>>>>

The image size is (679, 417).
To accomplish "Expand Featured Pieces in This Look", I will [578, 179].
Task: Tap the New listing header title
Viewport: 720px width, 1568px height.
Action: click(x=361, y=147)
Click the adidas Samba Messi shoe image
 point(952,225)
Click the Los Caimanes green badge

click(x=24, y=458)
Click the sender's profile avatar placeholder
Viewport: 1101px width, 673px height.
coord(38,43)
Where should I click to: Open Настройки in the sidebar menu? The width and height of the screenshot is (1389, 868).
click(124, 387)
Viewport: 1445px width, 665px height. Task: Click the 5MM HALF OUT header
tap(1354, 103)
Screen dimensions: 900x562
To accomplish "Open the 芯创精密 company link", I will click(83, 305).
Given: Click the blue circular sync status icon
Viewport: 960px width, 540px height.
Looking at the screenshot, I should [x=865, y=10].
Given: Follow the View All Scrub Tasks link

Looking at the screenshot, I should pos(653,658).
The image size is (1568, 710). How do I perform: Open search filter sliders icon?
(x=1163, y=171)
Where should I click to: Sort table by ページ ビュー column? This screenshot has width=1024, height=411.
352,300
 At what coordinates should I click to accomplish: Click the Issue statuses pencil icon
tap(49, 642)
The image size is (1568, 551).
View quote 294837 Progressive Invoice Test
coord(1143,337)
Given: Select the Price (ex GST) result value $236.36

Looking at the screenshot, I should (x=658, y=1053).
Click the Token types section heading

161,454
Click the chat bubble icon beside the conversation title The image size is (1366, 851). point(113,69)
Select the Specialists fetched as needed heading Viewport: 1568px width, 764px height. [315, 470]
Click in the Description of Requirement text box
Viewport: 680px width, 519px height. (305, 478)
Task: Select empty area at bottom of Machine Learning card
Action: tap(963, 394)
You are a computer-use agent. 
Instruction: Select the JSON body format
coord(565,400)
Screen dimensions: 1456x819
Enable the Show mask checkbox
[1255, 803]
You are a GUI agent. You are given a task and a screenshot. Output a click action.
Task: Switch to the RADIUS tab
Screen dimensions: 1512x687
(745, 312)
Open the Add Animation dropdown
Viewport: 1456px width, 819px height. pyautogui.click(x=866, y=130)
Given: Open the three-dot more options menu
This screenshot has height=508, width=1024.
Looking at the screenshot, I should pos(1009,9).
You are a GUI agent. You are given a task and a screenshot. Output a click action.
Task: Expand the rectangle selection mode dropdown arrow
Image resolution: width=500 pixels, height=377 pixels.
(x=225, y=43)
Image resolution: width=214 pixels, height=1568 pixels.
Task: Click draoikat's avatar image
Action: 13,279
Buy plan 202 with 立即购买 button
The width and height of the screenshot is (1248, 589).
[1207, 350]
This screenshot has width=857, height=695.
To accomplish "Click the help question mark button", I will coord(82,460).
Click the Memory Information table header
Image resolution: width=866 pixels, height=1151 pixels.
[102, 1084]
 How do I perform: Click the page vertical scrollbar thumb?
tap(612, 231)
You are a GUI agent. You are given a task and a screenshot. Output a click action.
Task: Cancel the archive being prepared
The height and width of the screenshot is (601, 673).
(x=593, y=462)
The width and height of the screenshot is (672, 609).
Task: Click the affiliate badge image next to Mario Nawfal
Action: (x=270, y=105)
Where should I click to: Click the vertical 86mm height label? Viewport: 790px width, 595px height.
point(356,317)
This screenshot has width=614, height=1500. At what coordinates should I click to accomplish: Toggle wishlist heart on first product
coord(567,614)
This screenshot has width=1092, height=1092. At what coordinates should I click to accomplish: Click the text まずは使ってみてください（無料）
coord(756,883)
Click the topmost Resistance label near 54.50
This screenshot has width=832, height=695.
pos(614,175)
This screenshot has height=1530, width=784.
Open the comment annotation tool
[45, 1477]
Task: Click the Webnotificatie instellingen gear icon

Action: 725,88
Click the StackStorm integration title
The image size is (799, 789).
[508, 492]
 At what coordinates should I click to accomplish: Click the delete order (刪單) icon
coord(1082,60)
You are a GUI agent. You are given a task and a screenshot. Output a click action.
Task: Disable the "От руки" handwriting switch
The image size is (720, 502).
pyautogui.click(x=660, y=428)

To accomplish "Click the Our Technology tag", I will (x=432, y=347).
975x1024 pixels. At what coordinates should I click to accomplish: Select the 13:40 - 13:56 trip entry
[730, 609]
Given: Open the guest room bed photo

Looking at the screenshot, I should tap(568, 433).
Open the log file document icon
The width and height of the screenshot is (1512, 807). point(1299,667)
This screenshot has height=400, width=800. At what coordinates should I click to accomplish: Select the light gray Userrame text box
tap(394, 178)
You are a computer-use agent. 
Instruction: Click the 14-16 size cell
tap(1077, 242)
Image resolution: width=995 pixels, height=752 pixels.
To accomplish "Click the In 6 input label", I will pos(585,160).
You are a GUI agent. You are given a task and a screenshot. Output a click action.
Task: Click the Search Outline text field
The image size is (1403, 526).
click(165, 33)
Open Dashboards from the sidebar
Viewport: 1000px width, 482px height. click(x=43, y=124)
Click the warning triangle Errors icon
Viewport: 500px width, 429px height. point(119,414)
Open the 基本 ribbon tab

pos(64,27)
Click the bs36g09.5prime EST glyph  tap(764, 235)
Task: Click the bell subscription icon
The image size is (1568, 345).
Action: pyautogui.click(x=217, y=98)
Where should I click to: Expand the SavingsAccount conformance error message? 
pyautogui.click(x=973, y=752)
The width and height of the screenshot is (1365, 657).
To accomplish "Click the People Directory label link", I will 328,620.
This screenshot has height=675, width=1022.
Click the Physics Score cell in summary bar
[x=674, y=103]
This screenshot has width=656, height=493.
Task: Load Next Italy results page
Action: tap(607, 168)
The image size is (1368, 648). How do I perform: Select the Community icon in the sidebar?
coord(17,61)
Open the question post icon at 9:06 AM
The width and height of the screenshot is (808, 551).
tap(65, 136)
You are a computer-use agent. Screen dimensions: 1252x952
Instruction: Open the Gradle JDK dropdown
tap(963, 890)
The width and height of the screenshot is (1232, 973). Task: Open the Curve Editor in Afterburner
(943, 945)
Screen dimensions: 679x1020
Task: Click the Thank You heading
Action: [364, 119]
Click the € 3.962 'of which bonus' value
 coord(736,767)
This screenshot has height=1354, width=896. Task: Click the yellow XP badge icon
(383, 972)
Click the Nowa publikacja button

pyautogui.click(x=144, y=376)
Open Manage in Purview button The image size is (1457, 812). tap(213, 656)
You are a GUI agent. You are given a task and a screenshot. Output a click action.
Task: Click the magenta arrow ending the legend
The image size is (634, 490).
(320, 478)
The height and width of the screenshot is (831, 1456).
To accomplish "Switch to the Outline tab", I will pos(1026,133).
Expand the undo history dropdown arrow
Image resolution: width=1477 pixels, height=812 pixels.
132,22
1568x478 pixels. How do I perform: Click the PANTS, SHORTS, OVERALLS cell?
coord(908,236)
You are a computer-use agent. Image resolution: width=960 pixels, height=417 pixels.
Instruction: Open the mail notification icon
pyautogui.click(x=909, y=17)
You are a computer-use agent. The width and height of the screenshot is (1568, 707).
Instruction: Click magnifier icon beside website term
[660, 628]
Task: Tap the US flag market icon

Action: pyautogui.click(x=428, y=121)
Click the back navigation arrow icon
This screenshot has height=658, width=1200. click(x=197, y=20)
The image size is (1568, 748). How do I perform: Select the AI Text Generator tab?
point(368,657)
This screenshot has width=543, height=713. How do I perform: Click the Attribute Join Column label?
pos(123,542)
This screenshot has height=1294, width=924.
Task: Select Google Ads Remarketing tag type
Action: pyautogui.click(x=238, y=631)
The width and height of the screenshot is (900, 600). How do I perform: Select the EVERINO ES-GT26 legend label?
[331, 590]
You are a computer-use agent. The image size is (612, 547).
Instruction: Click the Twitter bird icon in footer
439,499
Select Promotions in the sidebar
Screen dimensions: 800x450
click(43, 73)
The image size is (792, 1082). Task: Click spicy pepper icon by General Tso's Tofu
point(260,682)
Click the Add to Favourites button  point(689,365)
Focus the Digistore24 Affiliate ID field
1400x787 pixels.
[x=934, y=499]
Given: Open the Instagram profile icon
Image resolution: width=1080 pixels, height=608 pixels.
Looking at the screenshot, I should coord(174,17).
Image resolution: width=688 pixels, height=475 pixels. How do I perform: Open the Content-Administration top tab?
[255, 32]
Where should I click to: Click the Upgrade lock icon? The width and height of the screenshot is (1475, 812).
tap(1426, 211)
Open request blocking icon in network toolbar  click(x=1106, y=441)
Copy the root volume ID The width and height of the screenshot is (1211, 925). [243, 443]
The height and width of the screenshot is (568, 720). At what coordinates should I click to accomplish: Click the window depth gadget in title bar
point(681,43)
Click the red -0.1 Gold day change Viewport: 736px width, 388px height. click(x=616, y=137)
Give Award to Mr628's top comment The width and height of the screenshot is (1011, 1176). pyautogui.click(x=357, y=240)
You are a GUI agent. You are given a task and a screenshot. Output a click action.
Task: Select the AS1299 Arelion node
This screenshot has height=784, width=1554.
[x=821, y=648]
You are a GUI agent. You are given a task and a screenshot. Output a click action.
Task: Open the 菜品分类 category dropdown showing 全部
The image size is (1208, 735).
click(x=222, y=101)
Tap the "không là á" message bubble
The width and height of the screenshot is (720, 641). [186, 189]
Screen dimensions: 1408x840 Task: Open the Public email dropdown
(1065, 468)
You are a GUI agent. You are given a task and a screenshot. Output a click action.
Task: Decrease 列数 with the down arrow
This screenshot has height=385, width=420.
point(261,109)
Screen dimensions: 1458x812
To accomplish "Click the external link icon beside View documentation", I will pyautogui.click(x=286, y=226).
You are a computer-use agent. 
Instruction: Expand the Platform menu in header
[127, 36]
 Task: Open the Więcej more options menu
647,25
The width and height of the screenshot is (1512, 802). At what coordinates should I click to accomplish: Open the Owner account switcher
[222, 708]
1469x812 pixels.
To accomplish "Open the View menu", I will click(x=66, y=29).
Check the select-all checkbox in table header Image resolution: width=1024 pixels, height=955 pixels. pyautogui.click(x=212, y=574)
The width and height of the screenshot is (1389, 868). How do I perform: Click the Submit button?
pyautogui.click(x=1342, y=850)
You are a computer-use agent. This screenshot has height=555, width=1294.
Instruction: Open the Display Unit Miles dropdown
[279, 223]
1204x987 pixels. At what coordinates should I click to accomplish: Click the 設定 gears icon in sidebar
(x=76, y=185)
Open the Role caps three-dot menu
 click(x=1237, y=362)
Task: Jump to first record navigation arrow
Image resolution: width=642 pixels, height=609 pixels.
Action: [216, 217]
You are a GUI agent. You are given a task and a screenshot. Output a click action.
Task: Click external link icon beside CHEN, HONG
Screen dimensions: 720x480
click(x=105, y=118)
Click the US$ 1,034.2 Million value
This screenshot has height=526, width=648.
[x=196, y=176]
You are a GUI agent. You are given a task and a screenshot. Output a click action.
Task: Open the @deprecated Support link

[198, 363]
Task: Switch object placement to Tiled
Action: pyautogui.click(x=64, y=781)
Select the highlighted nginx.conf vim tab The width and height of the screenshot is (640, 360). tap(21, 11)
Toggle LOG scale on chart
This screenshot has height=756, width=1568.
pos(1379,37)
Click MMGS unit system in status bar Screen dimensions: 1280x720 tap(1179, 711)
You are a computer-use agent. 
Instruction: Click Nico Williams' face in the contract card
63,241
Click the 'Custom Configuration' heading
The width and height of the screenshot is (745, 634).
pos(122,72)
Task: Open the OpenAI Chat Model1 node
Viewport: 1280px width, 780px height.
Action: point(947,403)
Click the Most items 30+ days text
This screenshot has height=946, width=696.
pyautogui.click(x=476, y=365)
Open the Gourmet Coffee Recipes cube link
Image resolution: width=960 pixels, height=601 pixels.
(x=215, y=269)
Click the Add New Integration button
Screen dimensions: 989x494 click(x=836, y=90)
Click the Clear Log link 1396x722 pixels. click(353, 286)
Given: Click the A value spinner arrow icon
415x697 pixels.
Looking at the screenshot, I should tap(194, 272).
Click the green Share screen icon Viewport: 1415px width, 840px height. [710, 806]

<<<<

- **Problem requirements**: Duplicate the lines of the listing starting with the line containing "You are a computer-use agent. The image" and going on through the line containing "Looking at the screenshot, I should coord(174,17).", including both of those lines.

- **Problem solution**:
You are a computer-use agent. The image size is (612, 547).
Instruction: Click the Twitter bird icon in footer
439,499
Select Promotions in the sidebar
Screen dimensions: 800x450
click(43, 73)
The image size is (792, 1082). Task: Click spicy pepper icon by General Tso's Tofu
point(260,682)
Click the Add to Favourites button  point(689,365)
Focus the Digistore24 Affiliate ID field
1400x787 pixels.
[x=934, y=499]
Given: Open the Instagram profile icon
Image resolution: width=1080 pixels, height=608 pixels.
Looking at the screenshot, I should coord(174,17).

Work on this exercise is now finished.